I was barely sixteen when I experinced my first trip to Europe as part of a typical European tour for a group of students. How lucky I was! Better yet, I recognized how lucky I was at the time.
The tour began with a week in London, its suburbs and a play in Stratford-Upon-Avon, followed by a sea departure from the white cliffs of Dover, our arrival in France, a bus ride to Paris--less than a week in the city that takes years to know. One day was designated to the Louvre. Perhaps it was half of a day, but I clearly remember a crowd, a tour guide, a glimpse of the Venus de Milo, the requisite Mona Lisa, and hours later feeling tortured and hating the Louvre. It was too much for my young mind!
The next visit was with Tony who took the same approach as the student tour. Buy a ticket, see it all! At least until you pass out, your legs buckle, or they carry you out on a stretcher from art exhaustion.
Needless to say, the next trip, on my insistence, we avoided the Louvre. And the next.
But this time, something pulled me back to the Louvre, and it wasn't that it was just down the street!!
I'd matured, yes.
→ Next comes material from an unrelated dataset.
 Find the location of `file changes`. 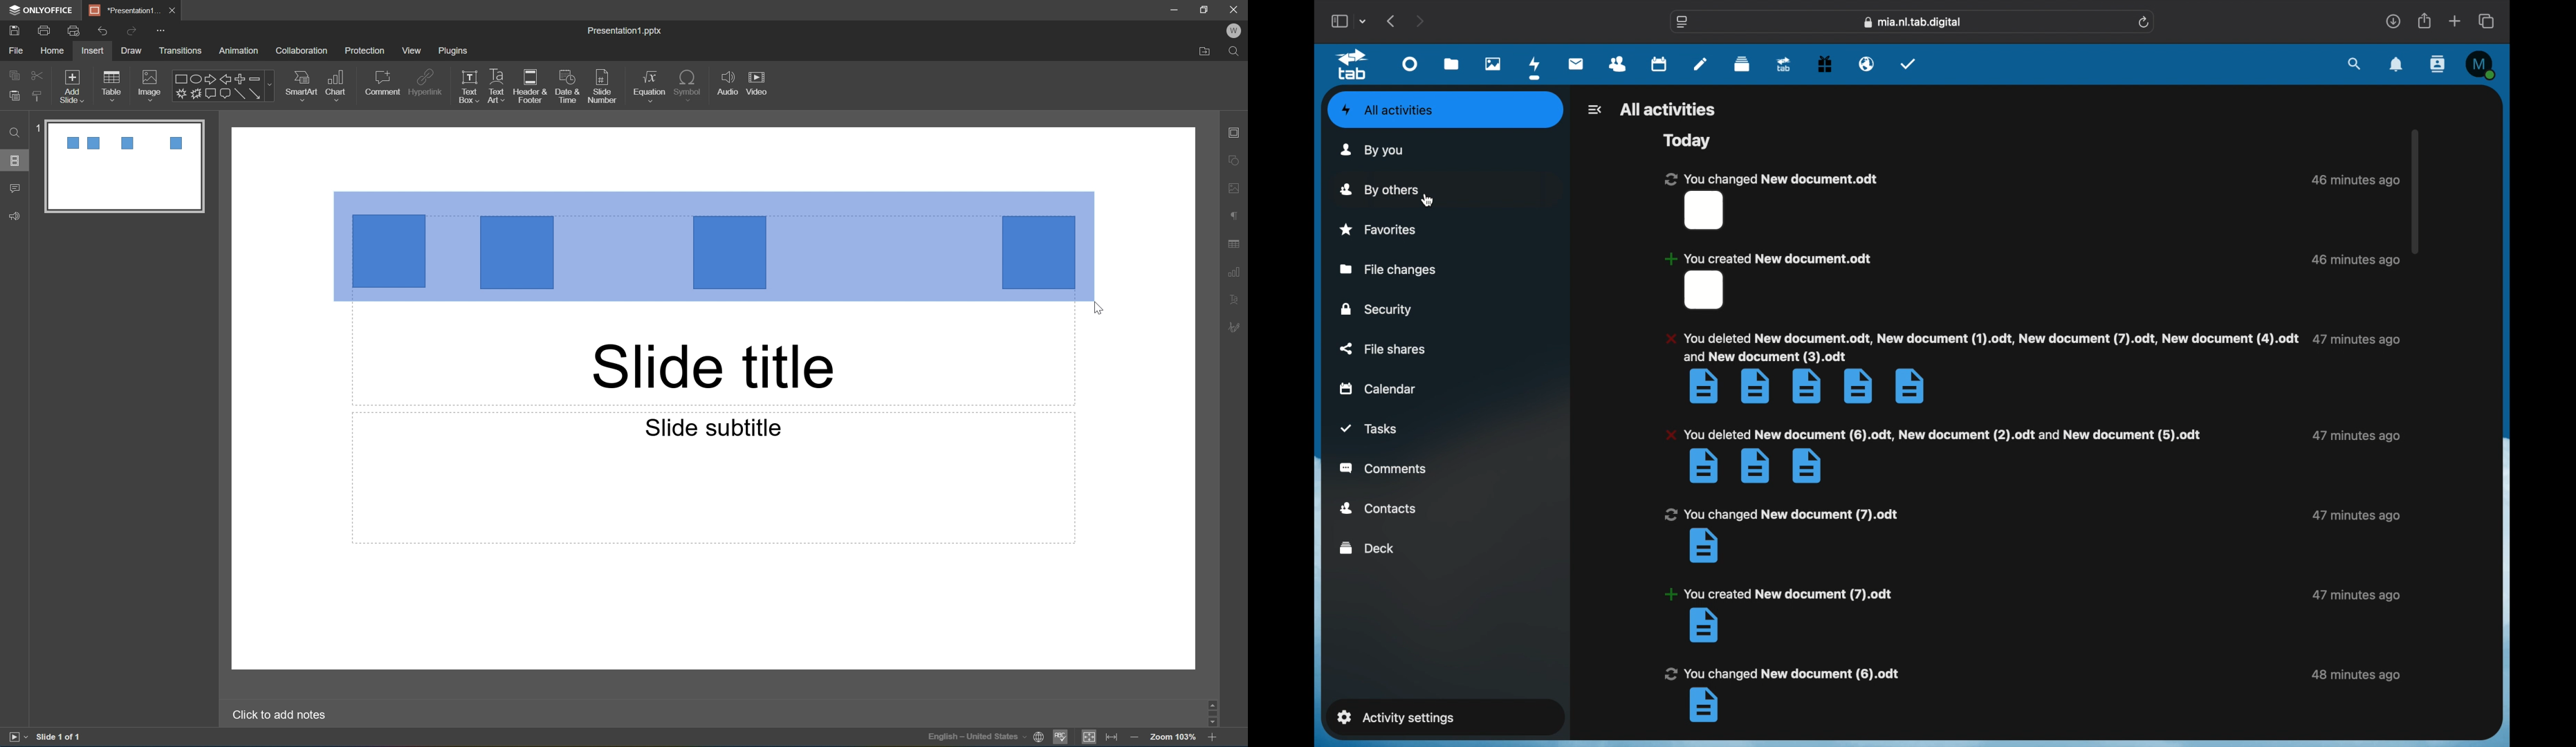

file changes is located at coordinates (1388, 269).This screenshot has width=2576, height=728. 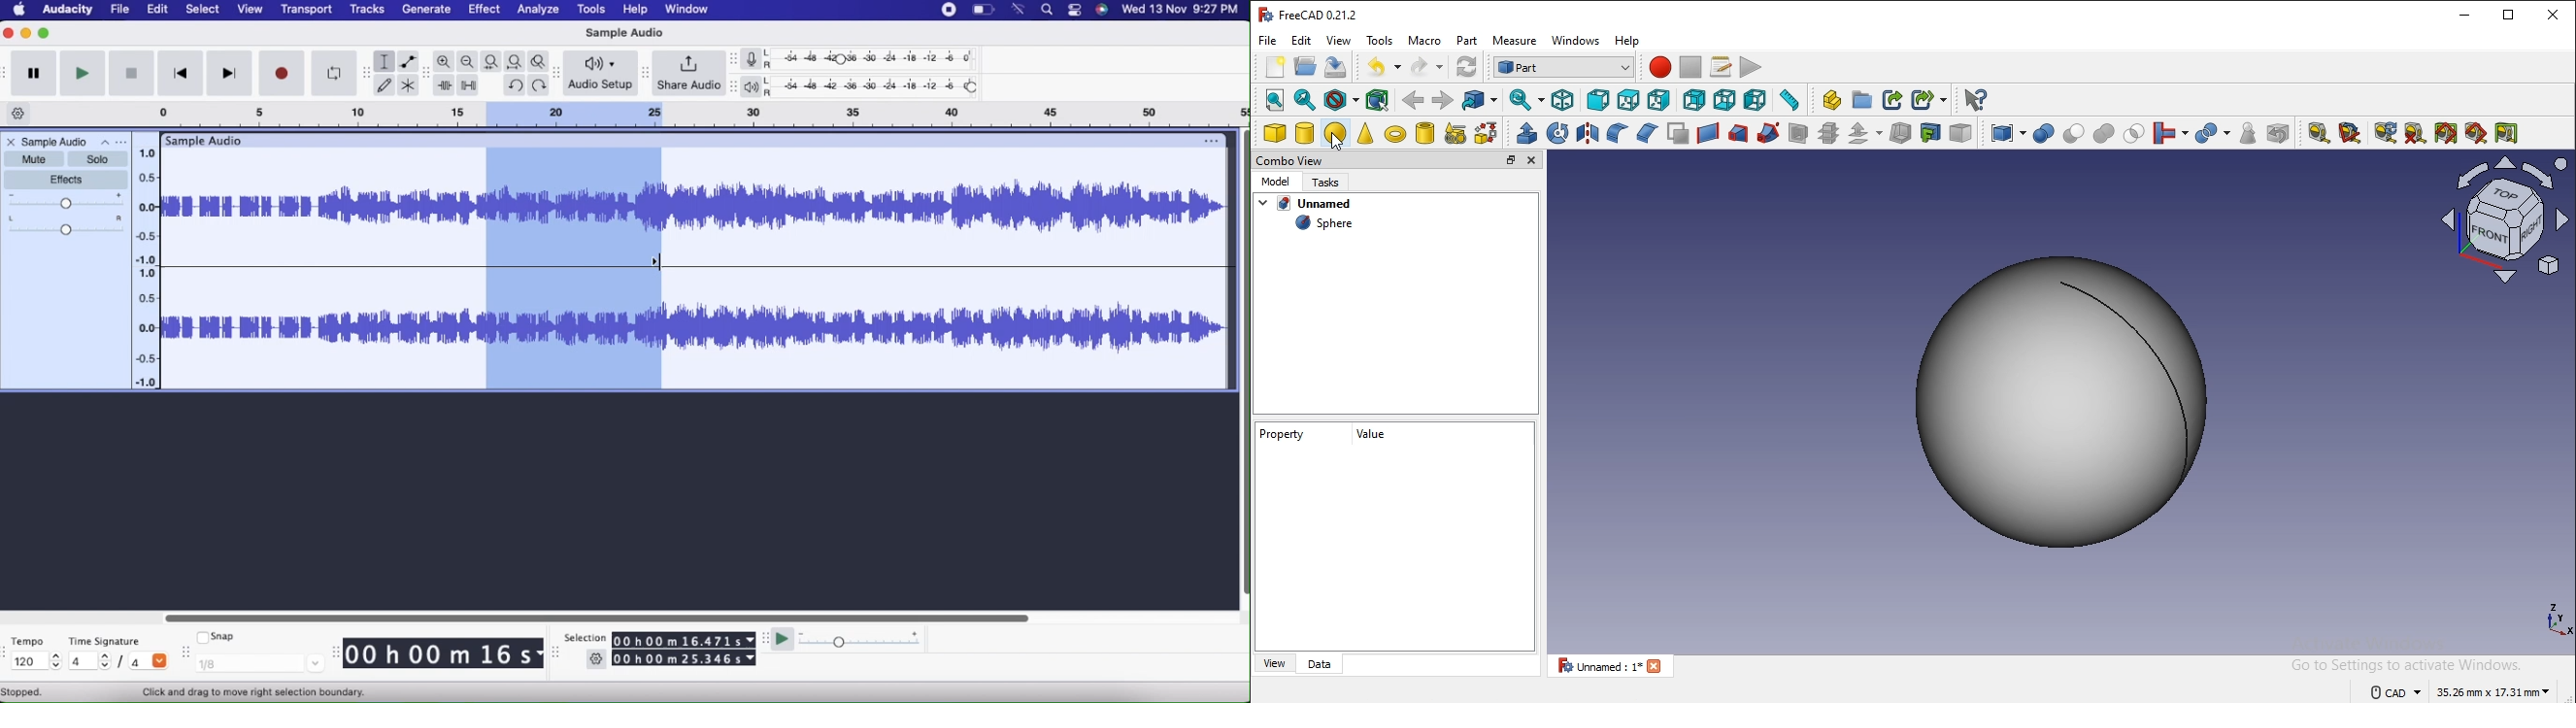 What do you see at coordinates (1861, 134) in the screenshot?
I see `offset` at bounding box center [1861, 134].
And then Tony discovered the Friends of the Louvre pass--and as mentioned several times already, we went to the Louvre everyday. Dropping in on the world's art became a passion.
How did I reform?
I came to an understanding that the steps needed to appreciate the Louvre are similar to the steps needed to appreciate many un-appreciated things--or even the same steps if we accept the challenge of a deeper journey: How do we learn to love__________-- people we don't understand, cultures that seem weird, music we are not used to, a pesky acquaintance,---how do we learn to love an obnoxious child?
We learn to love the unloveable with time, dedication, study, patience, compassion, and the willingness to have a change of heart. The willingness to try again, and maybe even again.
Granted, an art museum is different than a bothersome neighbor or a screaming child, but the principle still holds. For that is another story...and another story I could tell... I dare you to write that story of your own. Experiment upon the principle.